I was cautious about Reedsy, but I applied anyhow because they had some editors I had worked with, and if they were active there, I trusted their judgment. There are some solid barriers to entry for the editorial side, including years of active work, a portfolio of your titles, honest validation for people claiming to be ‘editors’ when, alas, the title is not enshrined in any legal protection: you can’t qualify in it, you can’t pay for a license in it, and Reedsy seemed invested in only wrangling those who could prove it. That was neat. Scams thrive on fools, so why would they filter out the easy pickings?
Then came the most helpful onboarding I’ve had even compared to corporate, office-based commercial publishing. We went through about three rounds of polishing up my profile before it got submitted to checking, and there followed fast a videocall with a real human from the company explaining all the processes – and these processes sounded nice.
Streamlined instant-messaging portals with solid fileshare limits? Compartmentalised tabs for processing new gigs, talking through specifics, bargaining an offer, and seeking mediation for any trouble cases? Payments held by Stripe away from either party until completion, automatically taken from the writer on agreed dates, only dispensed to the editor on fulfilment of work, and Reedsy only getting their 10% at the end? If that was intended to be shady business, they’d clearly forgotten they’d left the Big Light on, because that was a better system than even commercial publishers are doing these days – I swear, the horror I received doing in-office publishing that I was running projects through approved instant messaging portals instead of Dear-Fellow-Creative-All-Best-Sam emails?? How else would they know my job title after every message?!
Anyhow, this place seems to have a system built from the ground-up for this specific form of collaboration, with no prior knowledge assumed on the writer’s part – which is handy, with almost all the clients working on personal projects rather than contracted or professionally commissioned work. Which is a whole other thing I’m going to do about the difference between editing across a range of experience in your clients. There’s points of improvement, like it would be rather nice to be able to fish for clients on a listing of their projects, but this place also has a pretty great suggestion/support system, so hurray for that.
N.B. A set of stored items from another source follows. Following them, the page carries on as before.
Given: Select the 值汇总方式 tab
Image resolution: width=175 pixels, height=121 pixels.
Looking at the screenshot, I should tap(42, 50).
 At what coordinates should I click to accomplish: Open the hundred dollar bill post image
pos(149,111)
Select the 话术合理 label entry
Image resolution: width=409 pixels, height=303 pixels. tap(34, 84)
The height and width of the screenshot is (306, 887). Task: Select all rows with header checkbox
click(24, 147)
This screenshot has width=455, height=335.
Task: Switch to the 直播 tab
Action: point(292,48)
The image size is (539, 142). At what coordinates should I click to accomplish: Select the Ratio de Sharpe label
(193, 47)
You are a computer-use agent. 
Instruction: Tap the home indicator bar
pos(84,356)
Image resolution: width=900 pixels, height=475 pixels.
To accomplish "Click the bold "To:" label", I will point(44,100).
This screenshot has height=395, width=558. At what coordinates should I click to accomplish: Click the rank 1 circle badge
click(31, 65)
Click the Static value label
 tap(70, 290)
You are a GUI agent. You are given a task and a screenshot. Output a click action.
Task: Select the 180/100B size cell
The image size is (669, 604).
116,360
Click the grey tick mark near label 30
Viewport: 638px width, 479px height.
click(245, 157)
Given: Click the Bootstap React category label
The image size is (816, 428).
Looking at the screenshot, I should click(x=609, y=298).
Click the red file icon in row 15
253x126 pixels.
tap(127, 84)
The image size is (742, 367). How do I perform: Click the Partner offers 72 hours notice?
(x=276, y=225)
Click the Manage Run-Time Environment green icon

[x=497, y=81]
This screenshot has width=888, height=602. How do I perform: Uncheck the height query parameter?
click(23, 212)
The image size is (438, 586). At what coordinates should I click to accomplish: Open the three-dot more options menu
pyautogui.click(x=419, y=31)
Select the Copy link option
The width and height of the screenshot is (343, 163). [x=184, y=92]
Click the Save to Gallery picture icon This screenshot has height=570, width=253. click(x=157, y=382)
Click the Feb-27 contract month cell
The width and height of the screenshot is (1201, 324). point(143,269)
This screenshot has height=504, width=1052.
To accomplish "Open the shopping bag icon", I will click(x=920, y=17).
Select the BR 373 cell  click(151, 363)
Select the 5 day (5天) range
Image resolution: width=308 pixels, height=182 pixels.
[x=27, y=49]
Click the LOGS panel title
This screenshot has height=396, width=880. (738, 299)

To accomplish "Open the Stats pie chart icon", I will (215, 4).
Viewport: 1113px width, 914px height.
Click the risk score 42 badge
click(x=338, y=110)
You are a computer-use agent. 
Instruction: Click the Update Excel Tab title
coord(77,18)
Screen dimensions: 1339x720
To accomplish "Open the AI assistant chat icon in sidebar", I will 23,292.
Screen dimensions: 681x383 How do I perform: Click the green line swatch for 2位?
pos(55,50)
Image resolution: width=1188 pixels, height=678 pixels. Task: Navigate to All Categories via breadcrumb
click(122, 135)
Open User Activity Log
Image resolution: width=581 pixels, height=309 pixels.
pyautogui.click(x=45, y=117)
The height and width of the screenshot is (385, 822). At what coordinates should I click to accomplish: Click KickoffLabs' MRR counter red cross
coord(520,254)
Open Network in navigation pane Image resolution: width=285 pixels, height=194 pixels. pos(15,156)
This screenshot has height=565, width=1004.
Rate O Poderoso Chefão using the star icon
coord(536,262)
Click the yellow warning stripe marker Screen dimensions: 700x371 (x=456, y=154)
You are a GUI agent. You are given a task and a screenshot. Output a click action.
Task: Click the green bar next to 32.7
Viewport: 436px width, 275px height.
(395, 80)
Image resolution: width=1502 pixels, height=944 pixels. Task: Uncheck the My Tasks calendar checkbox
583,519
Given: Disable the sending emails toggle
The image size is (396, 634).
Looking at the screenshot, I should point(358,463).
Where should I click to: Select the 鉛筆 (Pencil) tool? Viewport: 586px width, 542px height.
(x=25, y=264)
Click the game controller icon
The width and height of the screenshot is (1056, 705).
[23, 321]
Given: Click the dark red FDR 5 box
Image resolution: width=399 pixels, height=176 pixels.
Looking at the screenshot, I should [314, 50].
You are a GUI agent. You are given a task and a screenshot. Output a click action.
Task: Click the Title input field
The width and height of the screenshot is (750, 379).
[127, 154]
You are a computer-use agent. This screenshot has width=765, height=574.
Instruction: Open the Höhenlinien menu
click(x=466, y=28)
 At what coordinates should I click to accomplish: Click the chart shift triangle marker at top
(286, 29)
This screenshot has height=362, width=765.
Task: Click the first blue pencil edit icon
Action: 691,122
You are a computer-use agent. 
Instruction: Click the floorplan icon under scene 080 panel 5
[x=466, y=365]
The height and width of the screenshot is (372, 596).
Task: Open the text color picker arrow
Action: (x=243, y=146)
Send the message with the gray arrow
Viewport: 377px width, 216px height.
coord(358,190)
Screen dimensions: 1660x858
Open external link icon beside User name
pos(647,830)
There’s blogs by other professionals, which again – you try to ask too many folks in an office setting how to edit, you’ll get a lot of blank looks back.
Overall, then, if you’ve got some solid editorial credits to your name (or CV) and you’d like to work more with helping early-days writers develop their craft – and feel like someone Robin Williams might’ve played in a heartwarming editor movie – then Reedsy’s a good gateway to that clientele.